Reports released by different security vendors highlight that spam campaigns grew tremendously in 2016, as exploit kit activity fell after the three major players went down.

Over the past few years, there's been a balance between spam and exploit kit activity, with spam being considered the cheaper and more inefficient method of infecting users, while exploit kits were more expensive but more efficient.

2016 saw the death of three major exploit kits

Whenever possible, crooks often opted to deploy exploit kits to distribute their malware, which inevitably led to various exploit kits becoming very popular, entering the day-to-day vernacular of any infosec professional.

Exploit kits timeline
Exploit kits timeline (Source: SenseCy)

But 2016 has been a disastrous year for exploit kits. In April, the Nuclear exploit kit shut down shortly after Check Point published an in-depth report detailing its infrastructure.

In late May, Russian authorities arrested the cybercriminal gang behind the Lurk banking trojan, who apparently ran the Angler exploit kit as a side activity.

Furthermore, in September, the Neutrino exploit kit, who filled the gap after the first two shut down, suddenly reduced its activity and entered a private mode, only catering to a very small list of clients.

Exploit kit activity is at 25% compared to early 2016

Both SenseCy and the Microsoft Malware Protection Center have noticed this sudden drop in exploit kit activity.

According to Microsoft, exploit kit activity is at 25% compared to 2016's peak level, recorded in the month of February.

Monthly encounters by exploit kit family
Monthly encounters by exploit kit family (Source: Microsoft)

SenseCy also reports on this very same drop, and cites it as a reason why old attack vectors such as malware loaders and macro malware have made a comeback in the past year.

Email spam returns to record levels

Most macro malware and malware downloaders are distributed via spam email campaigns.
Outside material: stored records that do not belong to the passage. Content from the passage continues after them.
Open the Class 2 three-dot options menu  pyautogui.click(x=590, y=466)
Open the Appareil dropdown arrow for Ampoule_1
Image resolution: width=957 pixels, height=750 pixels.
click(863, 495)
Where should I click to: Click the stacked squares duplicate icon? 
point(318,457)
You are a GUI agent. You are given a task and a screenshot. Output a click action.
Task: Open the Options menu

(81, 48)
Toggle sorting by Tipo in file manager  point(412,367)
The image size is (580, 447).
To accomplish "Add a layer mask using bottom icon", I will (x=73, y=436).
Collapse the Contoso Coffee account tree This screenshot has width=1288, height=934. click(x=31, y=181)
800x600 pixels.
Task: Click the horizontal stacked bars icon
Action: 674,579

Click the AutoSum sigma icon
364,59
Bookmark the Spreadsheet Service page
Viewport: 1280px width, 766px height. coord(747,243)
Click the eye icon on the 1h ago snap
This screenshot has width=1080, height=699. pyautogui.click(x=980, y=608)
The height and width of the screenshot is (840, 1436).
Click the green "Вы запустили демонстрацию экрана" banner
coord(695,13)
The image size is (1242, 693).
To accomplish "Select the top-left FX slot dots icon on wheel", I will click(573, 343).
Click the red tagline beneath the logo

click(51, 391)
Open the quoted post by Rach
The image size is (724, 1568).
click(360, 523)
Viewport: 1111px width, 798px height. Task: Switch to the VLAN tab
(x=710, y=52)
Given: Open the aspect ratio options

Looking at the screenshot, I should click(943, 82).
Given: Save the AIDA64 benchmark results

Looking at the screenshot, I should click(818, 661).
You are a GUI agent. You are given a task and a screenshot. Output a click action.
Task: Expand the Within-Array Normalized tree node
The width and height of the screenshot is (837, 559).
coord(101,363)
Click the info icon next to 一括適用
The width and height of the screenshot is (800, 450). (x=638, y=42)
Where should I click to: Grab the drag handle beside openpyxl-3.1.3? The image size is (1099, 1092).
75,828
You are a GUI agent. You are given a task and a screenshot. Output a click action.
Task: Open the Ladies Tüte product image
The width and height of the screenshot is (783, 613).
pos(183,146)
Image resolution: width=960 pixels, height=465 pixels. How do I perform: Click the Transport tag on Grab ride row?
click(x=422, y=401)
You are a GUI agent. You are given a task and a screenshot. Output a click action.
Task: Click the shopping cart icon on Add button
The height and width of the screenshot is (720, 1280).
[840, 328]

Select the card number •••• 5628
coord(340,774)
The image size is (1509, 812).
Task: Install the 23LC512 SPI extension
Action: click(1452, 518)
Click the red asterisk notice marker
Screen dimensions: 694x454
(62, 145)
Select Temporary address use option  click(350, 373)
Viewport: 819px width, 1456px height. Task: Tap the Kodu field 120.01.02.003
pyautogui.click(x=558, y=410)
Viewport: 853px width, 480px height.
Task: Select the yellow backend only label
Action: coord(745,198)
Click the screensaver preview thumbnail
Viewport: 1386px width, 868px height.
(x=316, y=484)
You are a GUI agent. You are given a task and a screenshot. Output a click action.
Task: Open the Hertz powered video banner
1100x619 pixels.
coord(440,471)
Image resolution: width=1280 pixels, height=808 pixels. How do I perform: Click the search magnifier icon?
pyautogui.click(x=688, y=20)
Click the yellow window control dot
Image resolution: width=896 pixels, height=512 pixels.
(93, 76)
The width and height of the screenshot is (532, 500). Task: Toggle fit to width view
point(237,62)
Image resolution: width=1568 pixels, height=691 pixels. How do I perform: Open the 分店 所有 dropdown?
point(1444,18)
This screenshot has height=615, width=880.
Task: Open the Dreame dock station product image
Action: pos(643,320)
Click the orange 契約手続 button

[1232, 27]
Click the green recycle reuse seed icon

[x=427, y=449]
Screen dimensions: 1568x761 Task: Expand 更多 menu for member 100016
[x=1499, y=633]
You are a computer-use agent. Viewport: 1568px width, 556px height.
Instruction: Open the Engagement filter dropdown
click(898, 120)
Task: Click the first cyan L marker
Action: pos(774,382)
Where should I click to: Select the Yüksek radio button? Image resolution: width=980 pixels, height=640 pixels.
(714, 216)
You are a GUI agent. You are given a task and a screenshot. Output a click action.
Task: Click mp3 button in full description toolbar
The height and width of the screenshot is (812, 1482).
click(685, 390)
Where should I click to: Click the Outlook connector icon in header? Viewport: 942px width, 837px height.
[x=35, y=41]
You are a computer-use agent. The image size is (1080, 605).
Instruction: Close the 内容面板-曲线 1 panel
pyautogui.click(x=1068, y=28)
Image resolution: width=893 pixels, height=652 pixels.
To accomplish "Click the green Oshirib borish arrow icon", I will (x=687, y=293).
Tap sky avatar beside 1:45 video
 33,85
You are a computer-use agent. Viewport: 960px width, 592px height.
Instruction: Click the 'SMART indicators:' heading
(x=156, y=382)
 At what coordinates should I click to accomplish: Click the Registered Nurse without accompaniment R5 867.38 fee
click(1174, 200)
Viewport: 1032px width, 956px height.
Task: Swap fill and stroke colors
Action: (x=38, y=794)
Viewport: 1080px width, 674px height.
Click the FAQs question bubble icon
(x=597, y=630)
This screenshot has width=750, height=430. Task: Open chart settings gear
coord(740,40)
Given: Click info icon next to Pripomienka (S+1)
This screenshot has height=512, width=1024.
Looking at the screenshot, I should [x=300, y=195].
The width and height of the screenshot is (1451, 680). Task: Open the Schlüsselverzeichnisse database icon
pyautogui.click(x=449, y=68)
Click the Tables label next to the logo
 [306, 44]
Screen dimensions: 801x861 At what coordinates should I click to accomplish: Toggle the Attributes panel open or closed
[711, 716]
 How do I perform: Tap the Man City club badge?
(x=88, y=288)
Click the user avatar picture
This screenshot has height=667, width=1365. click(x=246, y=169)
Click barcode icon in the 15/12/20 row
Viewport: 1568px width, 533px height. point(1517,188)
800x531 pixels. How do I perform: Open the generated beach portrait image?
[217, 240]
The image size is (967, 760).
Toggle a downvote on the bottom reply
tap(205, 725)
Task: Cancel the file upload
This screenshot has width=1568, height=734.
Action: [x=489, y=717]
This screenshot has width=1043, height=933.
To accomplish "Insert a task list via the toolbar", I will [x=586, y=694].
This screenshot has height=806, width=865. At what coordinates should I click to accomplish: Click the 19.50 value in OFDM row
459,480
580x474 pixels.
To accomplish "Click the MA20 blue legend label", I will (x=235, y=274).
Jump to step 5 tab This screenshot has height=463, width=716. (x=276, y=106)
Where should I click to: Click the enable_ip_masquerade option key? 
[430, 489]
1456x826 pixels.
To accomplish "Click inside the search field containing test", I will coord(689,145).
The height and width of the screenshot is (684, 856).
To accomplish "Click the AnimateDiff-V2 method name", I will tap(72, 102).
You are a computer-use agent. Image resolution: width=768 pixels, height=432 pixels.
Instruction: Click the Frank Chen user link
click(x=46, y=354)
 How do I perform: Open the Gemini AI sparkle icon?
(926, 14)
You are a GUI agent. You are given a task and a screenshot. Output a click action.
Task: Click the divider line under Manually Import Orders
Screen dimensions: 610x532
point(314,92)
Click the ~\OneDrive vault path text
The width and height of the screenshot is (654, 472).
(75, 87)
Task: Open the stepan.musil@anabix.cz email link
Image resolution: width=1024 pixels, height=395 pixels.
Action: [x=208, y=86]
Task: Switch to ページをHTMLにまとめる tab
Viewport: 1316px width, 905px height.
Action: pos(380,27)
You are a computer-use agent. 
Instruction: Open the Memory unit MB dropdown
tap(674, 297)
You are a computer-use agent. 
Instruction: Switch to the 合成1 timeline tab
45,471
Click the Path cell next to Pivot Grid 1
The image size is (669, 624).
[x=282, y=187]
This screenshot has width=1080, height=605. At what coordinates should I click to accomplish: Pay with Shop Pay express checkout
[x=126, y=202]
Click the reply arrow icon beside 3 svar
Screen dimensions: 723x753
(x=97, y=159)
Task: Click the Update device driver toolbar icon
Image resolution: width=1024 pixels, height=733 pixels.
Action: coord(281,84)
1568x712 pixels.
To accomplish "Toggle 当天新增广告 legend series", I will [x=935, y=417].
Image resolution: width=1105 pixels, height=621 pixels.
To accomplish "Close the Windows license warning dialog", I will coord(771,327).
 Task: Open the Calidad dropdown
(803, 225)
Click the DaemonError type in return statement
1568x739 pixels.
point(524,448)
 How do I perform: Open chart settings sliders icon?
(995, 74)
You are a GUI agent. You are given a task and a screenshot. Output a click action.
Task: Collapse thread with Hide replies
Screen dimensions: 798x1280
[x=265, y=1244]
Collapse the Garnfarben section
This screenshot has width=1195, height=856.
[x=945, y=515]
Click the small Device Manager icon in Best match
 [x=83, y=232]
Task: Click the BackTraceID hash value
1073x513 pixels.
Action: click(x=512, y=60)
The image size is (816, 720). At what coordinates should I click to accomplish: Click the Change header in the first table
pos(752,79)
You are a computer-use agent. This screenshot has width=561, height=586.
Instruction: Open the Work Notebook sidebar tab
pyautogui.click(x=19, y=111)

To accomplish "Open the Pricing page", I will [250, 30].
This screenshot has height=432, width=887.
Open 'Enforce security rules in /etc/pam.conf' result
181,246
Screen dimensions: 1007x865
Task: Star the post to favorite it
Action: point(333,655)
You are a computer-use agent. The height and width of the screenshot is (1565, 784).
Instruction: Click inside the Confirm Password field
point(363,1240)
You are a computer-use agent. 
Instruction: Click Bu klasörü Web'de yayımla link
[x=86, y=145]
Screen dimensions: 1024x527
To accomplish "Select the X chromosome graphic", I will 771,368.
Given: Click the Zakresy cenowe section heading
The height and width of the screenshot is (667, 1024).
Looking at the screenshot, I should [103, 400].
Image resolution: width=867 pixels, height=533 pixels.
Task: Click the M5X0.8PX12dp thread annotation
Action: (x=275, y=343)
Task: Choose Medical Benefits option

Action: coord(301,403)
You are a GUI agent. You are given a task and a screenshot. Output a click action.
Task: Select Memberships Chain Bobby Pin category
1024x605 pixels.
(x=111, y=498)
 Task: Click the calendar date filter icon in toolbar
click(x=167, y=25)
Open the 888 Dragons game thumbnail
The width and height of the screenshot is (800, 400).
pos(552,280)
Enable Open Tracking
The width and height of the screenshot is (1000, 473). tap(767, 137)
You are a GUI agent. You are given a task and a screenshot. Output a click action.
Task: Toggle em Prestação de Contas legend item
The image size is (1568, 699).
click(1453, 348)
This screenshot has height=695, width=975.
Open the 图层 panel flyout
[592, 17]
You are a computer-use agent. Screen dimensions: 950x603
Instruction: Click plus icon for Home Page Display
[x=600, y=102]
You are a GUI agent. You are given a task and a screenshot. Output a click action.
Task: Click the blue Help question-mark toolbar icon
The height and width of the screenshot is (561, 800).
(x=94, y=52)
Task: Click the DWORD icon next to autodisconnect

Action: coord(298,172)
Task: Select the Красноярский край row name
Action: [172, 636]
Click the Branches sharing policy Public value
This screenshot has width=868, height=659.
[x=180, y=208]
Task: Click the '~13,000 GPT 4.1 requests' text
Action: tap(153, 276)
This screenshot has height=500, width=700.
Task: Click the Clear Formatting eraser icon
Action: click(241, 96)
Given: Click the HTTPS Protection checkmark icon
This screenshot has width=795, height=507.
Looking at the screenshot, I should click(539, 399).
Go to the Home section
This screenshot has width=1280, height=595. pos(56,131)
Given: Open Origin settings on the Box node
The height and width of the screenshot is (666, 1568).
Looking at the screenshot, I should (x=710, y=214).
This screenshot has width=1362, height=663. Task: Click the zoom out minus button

According to Cisco's 2017 Annual Cybersecurity Report, spam campaigns accounted for 65% of all email traffic in 2016, with spam levels reaching record levels not seen since 2010.

Spam levels in the past few years
Spam levels in the past few years (Source: Cisco)

According to Cisco's experts, most of this spam comes from botnets specifically built for sending spam, such as Necurs, a common source of spam that spreads the Dridex banking trojan and the Locky ransomware.

Most of the spam, according to Cisco, appears to carry malicious attachments, which when opened deploy malware using various techniques.

Type of malicious attachments found in spam emails
Type of malicious attachments found in spam emails (Source: Cisco)

Around 80% of all spam emails contained malicious attachments. The rest was classic spam schemes, such as pharma spam (selling pharmaceuticals and diet pills), pump-and-dump spam (spreads false rumors to influence stock prices), adult spam, and others.

According to cyber-security research firm Cloudmark, in 2016, pharma spammers appear to have migrated away from Oprah to other celebrities to peddle their fake products.

Malvertising increased 132% in 2016

Besides spam, other noticeable cyber-crime trends include the increased adoption of HTTPS for hosting malicious sites and a 132% increase in total malvertising attacks during 2016.

According to RiskIQ, the security firm behind the malvertising figure, most malvertising attacks redirected users to various types of online scams, malicious file downloads, and phishing pages.

In total, RiskIQ reports of 7.6 million malvertising attacks recorded in 2016, compared to only 3.2 million in 2015.